_Description of the task_
Below are some entries. Repeat exactly the lines from the one with "Click the pip install kafka-python line" through the one with "You are a computer-use", and only those.

_Exercise data_
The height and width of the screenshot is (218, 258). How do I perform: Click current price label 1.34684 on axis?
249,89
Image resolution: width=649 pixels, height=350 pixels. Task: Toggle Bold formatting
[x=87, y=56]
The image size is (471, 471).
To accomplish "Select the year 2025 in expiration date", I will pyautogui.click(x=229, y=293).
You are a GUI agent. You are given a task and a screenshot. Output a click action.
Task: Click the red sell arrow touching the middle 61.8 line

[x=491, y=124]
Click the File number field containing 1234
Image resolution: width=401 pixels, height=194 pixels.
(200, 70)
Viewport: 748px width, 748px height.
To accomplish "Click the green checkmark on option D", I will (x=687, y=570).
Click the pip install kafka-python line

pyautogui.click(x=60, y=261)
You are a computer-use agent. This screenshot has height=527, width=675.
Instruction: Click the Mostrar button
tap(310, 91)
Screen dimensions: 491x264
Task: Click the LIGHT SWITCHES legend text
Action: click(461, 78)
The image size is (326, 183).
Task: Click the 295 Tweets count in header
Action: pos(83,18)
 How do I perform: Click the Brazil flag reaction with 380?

_Answer for this exercise_
Click the pip install kafka-python line

pyautogui.click(x=60, y=261)
You are a computer-use agent. This screenshot has height=527, width=675.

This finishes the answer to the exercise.